### What the exercise asks:
Copy the entries that follow, exactly and completely.

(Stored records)
>>

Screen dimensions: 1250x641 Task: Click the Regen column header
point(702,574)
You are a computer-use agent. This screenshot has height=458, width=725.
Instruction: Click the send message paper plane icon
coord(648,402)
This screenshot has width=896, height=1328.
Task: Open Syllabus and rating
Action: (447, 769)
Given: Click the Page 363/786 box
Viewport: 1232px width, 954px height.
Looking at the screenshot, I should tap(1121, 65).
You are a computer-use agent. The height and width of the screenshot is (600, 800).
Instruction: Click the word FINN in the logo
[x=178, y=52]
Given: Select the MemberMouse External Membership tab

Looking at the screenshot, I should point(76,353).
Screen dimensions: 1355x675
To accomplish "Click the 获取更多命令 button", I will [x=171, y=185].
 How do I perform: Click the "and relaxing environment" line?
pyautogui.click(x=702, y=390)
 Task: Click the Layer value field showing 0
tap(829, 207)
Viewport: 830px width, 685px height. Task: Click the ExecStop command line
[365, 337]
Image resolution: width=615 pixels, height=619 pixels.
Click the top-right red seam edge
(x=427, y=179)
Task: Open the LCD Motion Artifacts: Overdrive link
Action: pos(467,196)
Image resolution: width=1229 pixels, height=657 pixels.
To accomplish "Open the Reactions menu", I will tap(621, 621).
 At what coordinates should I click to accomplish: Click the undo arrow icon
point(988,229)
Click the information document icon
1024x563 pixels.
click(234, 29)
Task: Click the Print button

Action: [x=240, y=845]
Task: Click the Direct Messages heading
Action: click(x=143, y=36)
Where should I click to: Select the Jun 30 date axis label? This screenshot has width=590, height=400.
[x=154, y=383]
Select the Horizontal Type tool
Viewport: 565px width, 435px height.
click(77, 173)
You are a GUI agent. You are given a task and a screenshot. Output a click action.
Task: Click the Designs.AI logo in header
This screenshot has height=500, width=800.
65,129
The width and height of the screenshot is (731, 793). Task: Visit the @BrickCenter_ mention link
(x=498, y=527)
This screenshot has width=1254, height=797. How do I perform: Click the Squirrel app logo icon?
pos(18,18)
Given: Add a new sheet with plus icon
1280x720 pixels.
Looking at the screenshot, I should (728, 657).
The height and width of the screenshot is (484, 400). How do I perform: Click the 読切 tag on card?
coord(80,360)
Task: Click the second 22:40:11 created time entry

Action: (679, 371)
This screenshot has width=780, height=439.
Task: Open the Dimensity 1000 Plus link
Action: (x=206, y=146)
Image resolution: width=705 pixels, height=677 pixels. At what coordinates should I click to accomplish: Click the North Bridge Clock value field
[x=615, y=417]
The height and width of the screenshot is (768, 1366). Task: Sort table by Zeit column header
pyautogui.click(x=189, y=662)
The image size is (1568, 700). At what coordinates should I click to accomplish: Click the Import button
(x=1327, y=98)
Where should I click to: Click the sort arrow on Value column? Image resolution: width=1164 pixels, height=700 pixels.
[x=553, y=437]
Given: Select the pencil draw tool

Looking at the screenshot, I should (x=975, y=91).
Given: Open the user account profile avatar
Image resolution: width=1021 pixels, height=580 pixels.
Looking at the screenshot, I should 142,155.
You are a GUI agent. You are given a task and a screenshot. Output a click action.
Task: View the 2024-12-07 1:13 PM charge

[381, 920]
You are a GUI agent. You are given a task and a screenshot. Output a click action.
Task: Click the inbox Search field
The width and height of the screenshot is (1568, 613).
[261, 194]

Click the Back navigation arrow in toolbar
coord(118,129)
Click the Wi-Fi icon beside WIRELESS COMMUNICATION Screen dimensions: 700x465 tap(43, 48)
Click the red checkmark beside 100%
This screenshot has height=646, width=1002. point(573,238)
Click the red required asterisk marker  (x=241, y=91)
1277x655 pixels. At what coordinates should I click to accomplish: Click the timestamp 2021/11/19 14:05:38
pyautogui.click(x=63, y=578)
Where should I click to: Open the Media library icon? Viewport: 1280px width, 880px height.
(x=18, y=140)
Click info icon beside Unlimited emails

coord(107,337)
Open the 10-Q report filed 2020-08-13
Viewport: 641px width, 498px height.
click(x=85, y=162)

<<

### Finished task:
Screen dimensions: 1250x641 Task: Click the Regen column header
point(702,574)
You are a computer-use agent. This screenshot has height=458, width=725.
Instruction: Click the send message paper plane icon
coord(648,402)
This screenshot has width=896, height=1328.
Task: Open Syllabus and rating
Action: (447, 769)
Given: Click the Page 363/786 box
Viewport: 1232px width, 954px height.
Looking at the screenshot, I should tap(1121, 65).
You are a computer-use agent. The height and width of the screenshot is (600, 800).
Instruction: Click the word FINN in the logo
[x=178, y=52]
Given: Select the MemberMouse External Membership tab

Looking at the screenshot, I should point(76,353).
Screen dimensions: 1355x675
To accomplish "Click the 获取更多命令 button", I will [x=171, y=185].
 How do I perform: Click the "and relaxing environment" line?
pyautogui.click(x=702, y=390)
 Task: Click the Layer value field showing 0
tap(829, 207)
Viewport: 830px width, 685px height. Task: Click the ExecStop command line
[365, 337]
Image resolution: width=615 pixels, height=619 pixels.
Click the top-right red seam edge
(x=427, y=179)
Task: Open the LCD Motion Artifacts: Overdrive link
Action: pos(467,196)
Image resolution: width=1229 pixels, height=657 pixels.
To accomplish "Open the Reactions menu", I will tap(621, 621).
 At what coordinates should I click to accomplish: Click the undo arrow icon
point(988,229)
Click the information document icon
1024x563 pixels.
click(234, 29)
Task: Click the Print button

Action: [x=240, y=845]
Task: Click the Direct Messages heading
Action: click(x=143, y=36)
Where should I click to: Select the Jun 30 date axis label? This screenshot has width=590, height=400.
[x=154, y=383]
Select the Horizontal Type tool
Viewport: 565px width, 435px height.
click(77, 173)
You are a GUI agent. You are given a task and a screenshot. Output a click action.
Task: Click the Designs.AI logo in header
This screenshot has height=500, width=800.
65,129
The width and height of the screenshot is (731, 793). Task: Visit the @BrickCenter_ mention link
(x=498, y=527)
This screenshot has width=1254, height=797. How do I perform: Click the Squirrel app logo icon?
pos(18,18)
Given: Add a new sheet with plus icon
1280x720 pixels.
Looking at the screenshot, I should (728, 657).
The height and width of the screenshot is (484, 400). How do I perform: Click the 読切 tag on card?
coord(80,360)
Task: Click the second 22:40:11 created time entry

Action: (679, 371)
This screenshot has width=780, height=439.
Task: Open the Dimensity 1000 Plus link
Action: (x=206, y=146)
Image resolution: width=705 pixels, height=677 pixels. At what coordinates should I click to accomplish: Click the North Bridge Clock value field
[x=615, y=417]
The height and width of the screenshot is (768, 1366). Task: Sort table by Zeit column header
pyautogui.click(x=189, y=662)
The image size is (1568, 700). At what coordinates should I click to accomplish: Click the Import button
(x=1327, y=98)
Where should I click to: Click the sort arrow on Value column? Image resolution: width=1164 pixels, height=700 pixels.
[x=553, y=437]
Given: Select the pencil draw tool

Looking at the screenshot, I should (x=975, y=91).
Given: Open the user account profile avatar
Image resolution: width=1021 pixels, height=580 pixels.
Looking at the screenshot, I should 142,155.
You are a GUI agent. You are given a task and a screenshot. Output a click action.
Task: View the 2024-12-07 1:13 PM charge

[381, 920]
You are a GUI agent. You are given a task and a screenshot. Output a click action.
Task: Click the inbox Search field
The width and height of the screenshot is (1568, 613).
[261, 194]

Click the Back navigation arrow in toolbar
coord(118,129)
Click the Wi-Fi icon beside WIRELESS COMMUNICATION Screen dimensions: 700x465 tap(43, 48)
Click the red checkmark beside 100%
This screenshot has height=646, width=1002. point(573,238)
Click the red required asterisk marker  (x=241, y=91)
1277x655 pixels. At what coordinates should I click to accomplish: Click the timestamp 2021/11/19 14:05:38
pyautogui.click(x=63, y=578)
Where should I click to: Open the Media library icon? Viewport: 1280px width, 880px height.
(x=18, y=140)
Click info icon beside Unlimited emails

coord(107,337)
Open the 10-Q report filed 2020-08-13
Viewport: 641px width, 498px height.
click(x=85, y=162)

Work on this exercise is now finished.